Que personne ne le regarde, pas même les caméras de surveillance, c’est tout le drame de Nico, acteur argentin expatrié à New York où il ne parvient pas à percer. Tandis que le personnage de telenovella qui l’a rendu célèbre dans son pays est dans le coma pour une durée indéterminée, lui aussi évolue dans un entre-deux flottant, multipliant les petits boulots et les combines, et jouant en permanence la comédie de celui pour qui tout va bien.
On a déjà vu souvent ce personnage d’acteur au chômage qui galère pour percer, ou renouer avec le succès. La force de Julia Solomonoff est d’en faire non pas un has been, un loser pathétique, ou au contraire un candide éthéré, mais simplement un homme en plein doute, qui cherche sincèrement un sens à sa vie, sans jamais être ridicule ou humilié. La relation qu’il noue avec Théo, le petit garçon dont il s’occupe, cristallise à la fois sa crise existentielle (en s’occupant d’un autre, il démontre qu’il peut encore s’occuper de lui-même), son besoin du regard des autres (le bébé est le seul qui le voit sans son masque) et le temps qui passe et amène à la prise de conscience.

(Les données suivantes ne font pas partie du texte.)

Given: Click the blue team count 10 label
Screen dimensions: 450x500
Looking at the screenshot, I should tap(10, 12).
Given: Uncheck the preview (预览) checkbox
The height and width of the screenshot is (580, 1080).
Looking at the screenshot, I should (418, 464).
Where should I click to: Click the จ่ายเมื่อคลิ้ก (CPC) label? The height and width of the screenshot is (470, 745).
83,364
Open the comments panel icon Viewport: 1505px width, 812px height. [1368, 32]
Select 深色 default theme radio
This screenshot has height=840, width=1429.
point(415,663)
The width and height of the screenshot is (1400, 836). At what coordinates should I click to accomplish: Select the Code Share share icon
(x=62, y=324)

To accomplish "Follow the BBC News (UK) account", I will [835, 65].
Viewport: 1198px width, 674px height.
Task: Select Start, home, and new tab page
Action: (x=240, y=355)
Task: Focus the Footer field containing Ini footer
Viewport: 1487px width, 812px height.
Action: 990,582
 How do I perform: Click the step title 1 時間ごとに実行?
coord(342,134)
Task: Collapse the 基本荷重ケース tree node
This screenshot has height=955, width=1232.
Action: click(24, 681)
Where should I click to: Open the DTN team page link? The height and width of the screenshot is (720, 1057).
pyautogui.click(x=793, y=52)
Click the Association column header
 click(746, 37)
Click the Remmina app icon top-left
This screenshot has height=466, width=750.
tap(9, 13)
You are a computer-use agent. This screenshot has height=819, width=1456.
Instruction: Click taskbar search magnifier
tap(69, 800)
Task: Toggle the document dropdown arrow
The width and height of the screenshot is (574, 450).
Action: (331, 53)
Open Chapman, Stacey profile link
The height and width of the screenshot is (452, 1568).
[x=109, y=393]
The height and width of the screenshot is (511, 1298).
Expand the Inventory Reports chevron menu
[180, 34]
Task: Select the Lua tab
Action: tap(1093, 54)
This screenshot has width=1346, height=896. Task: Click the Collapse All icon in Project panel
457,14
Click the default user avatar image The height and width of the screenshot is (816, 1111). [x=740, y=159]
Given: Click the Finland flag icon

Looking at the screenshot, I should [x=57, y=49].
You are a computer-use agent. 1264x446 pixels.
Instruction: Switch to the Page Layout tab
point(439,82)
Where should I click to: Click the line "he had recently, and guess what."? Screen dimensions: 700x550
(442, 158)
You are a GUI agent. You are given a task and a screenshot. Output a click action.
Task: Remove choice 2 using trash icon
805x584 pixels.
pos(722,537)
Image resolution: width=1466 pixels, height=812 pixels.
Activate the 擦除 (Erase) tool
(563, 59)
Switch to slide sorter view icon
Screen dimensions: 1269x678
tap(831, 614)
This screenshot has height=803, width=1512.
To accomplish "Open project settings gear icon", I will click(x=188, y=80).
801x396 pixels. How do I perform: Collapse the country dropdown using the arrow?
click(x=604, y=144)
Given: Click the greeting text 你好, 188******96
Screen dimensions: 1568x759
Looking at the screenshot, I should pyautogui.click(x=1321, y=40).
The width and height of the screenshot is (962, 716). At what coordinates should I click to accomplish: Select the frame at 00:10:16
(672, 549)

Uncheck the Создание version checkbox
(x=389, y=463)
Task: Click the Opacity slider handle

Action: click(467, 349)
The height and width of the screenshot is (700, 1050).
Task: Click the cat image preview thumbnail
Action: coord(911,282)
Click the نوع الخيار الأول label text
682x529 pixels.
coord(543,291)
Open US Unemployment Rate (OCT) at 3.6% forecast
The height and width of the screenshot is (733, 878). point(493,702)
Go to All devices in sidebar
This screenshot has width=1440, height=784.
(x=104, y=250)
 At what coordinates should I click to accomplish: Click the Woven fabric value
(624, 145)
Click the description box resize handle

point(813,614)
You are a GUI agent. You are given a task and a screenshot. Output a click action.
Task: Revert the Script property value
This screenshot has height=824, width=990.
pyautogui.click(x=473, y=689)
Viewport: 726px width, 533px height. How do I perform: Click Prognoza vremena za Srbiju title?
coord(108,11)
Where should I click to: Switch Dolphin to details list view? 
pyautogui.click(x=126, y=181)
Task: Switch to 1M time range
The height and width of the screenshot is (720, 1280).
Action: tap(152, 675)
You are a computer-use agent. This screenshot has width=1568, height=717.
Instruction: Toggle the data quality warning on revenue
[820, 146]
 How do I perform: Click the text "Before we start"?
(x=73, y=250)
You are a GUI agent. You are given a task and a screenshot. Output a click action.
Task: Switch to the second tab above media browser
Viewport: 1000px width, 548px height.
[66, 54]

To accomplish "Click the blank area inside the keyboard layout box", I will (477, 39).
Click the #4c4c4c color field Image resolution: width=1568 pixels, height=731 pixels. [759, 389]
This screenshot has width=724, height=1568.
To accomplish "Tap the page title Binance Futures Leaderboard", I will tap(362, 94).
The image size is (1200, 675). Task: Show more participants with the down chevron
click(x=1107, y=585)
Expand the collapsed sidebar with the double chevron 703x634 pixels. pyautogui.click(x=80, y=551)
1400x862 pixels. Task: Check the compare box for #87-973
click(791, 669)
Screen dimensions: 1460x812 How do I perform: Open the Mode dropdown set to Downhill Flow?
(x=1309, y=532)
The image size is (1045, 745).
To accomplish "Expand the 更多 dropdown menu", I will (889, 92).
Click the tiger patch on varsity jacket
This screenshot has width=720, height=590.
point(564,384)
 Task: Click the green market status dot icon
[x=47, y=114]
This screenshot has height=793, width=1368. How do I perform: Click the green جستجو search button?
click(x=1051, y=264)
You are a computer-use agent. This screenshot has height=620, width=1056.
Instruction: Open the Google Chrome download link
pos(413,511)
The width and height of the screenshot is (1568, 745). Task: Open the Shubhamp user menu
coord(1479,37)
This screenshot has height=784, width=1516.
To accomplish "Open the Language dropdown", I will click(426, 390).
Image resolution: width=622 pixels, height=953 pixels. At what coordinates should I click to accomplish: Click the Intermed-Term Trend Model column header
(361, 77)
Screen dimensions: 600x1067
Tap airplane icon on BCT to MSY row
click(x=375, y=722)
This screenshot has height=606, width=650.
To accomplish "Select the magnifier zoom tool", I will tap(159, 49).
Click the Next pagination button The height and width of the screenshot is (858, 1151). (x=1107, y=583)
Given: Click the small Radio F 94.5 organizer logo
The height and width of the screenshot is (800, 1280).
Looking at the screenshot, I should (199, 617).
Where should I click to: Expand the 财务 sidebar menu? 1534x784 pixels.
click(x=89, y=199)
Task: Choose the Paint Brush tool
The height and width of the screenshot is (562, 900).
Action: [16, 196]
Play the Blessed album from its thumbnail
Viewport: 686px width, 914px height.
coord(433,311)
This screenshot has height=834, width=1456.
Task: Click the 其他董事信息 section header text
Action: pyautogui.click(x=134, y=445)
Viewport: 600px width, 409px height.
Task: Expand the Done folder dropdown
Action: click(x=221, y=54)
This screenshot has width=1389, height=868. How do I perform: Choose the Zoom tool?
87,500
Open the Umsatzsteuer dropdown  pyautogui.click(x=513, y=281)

De cette manière, le récit se permet d’être ténu et pudique, privilégiant les détails et les non-dits aux longues explications. Le film brosse ainsi le portrait sensible d’un homme entre parenthèses, seul dans l’une des villes les plus frénétiques du monde. New York joue ici un rôle primordial, décor versatile et contrasté qui fait écho aux états d’âme du personnage. Au parc, au supermarché, dans les quartiers chics ou plus modestes, Nico est un exilé volontaire qui ne trouve plus sa place nulle part. Père de substitution que l’on peut congédier en un instant, faux acteur latino (il n’est pas assez typé pour les rôles stéréotypés qu’on lui propose, et pas assez américain pour les autres), cœur brisé qui n’est plus capable d’aimer... il est toujours « à côté », et finit peu à peu par se diluer dans cette existence qui ne lui appartient plus vraiment.
Sans effets spectaculaires, sans lourdeur, Julia Solomonoff dit ainsi beaucoup de l’anonymat qu’imposent les grandes villes et de la perte d’identité et de repères qu’induit l’exil. Son film, simple et épuré, est à la fois d’une grande mélancolie et pleine d’une forme d’espoir qui passe par l’apaisement et la résilience finale.